[Task statement]: The answer should be each line of the records that contains the word "computer"; please copy them all.
┌─ Recorded information
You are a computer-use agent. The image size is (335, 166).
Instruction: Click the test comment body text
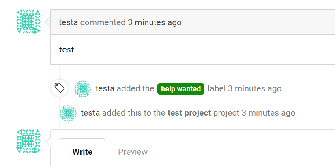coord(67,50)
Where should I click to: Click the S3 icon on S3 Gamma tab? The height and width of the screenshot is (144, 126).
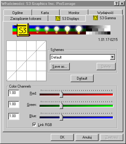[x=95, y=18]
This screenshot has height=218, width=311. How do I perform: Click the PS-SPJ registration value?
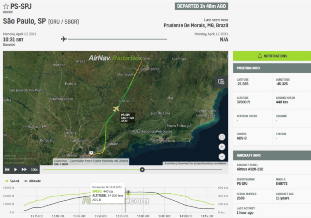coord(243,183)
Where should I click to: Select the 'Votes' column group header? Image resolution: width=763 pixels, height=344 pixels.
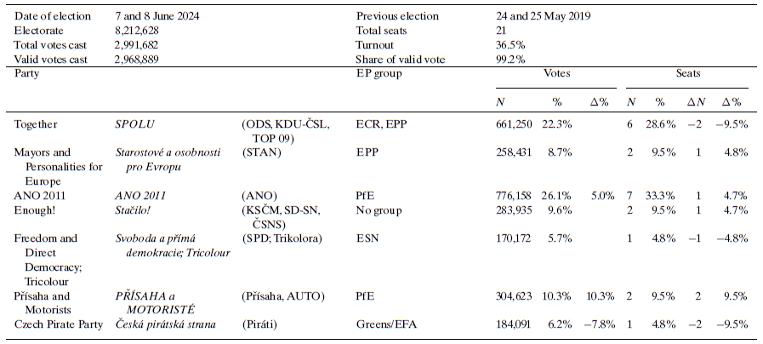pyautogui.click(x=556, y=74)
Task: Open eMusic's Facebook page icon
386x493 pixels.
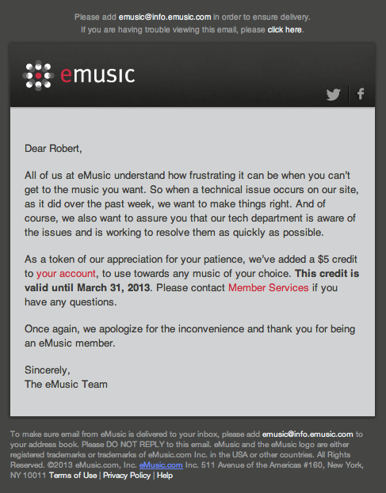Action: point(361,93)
└─
┌─ Recorded information
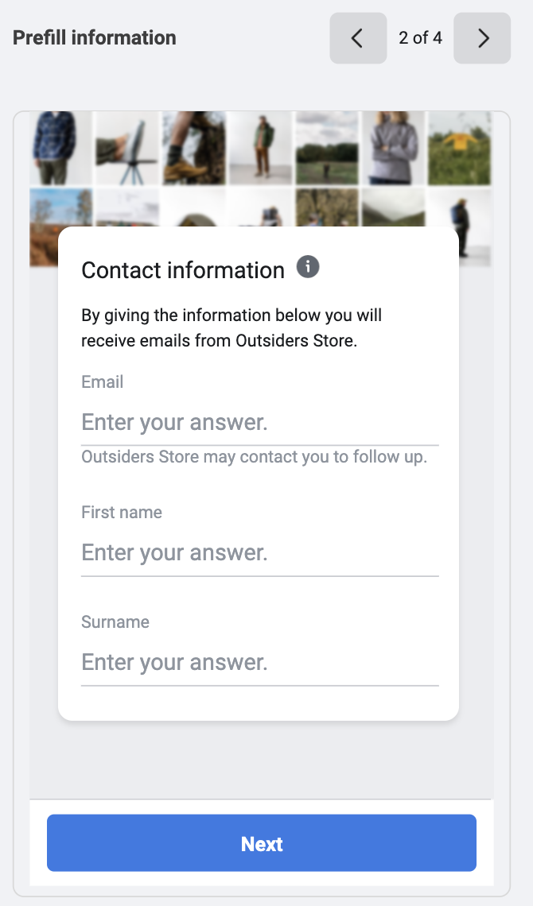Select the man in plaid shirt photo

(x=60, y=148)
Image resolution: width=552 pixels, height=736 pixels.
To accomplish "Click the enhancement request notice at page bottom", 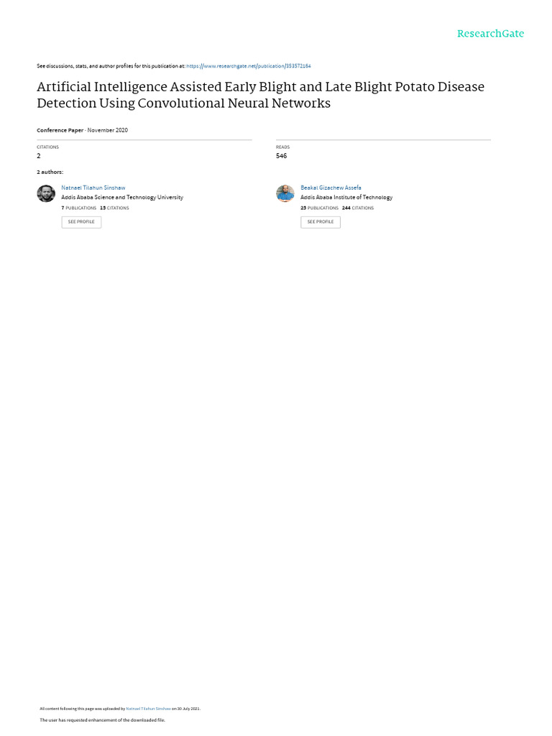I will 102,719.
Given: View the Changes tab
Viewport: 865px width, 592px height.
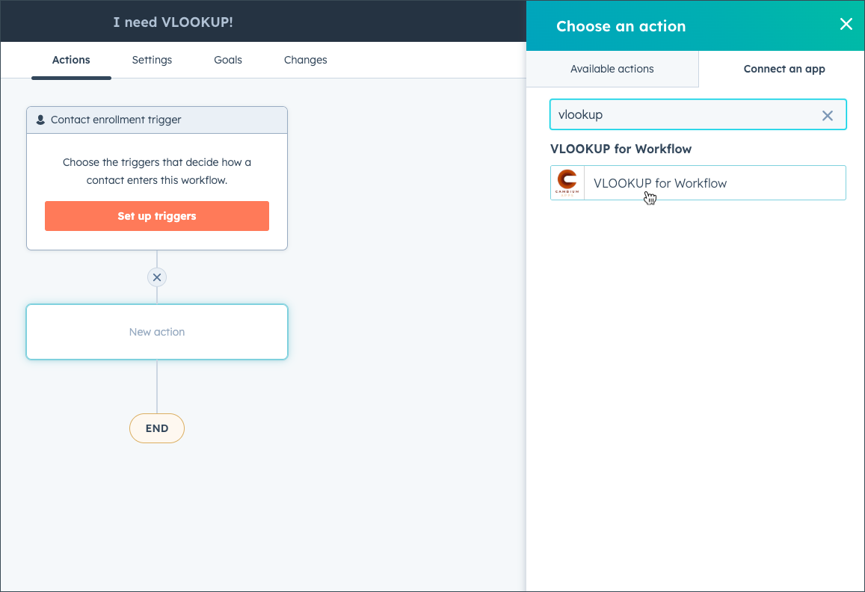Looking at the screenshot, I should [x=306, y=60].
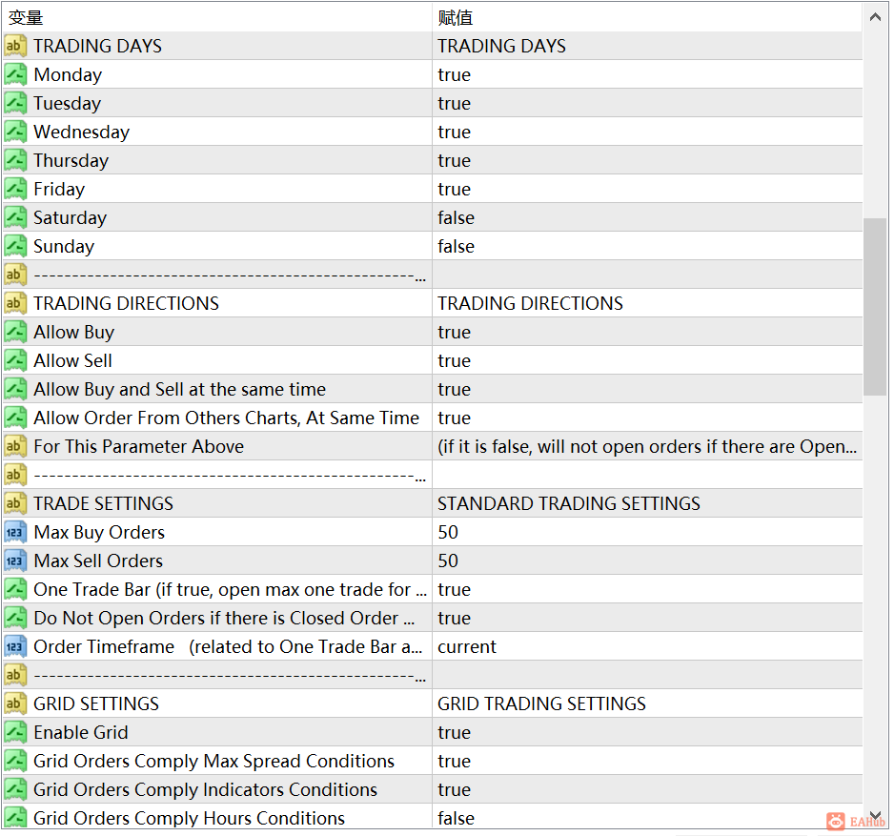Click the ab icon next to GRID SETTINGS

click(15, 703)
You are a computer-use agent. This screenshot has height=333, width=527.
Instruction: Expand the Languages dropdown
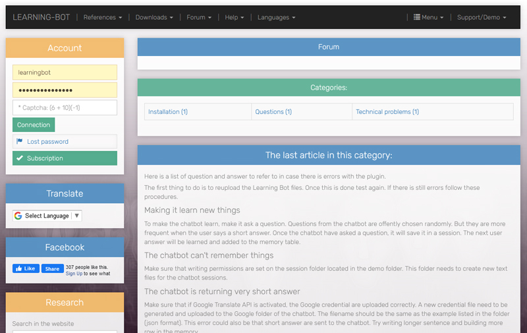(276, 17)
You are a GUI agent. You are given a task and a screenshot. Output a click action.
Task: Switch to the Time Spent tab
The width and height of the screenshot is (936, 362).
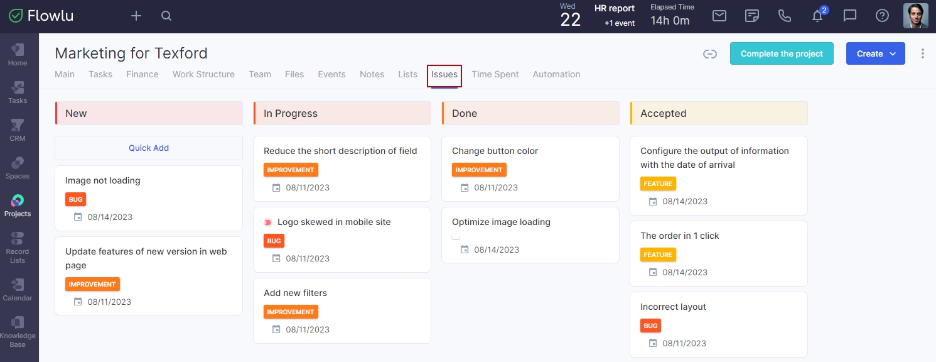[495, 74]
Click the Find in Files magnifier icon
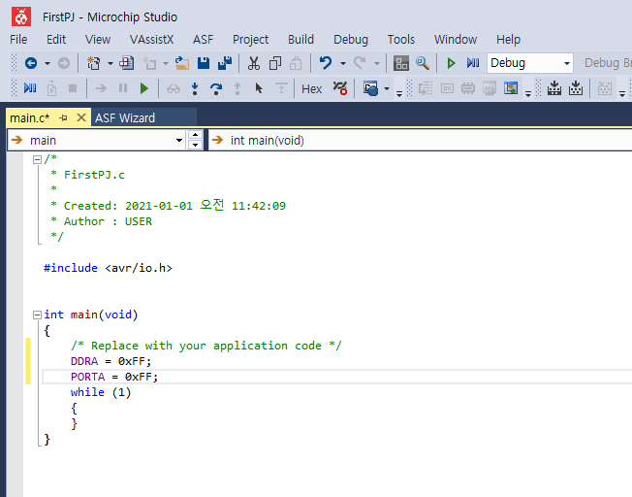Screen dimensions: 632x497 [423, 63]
└─
[Task result]:
You are a computer-use agent. The image size is (335, 166).
You are a computer-use agent. This screenshot has height=333, width=527.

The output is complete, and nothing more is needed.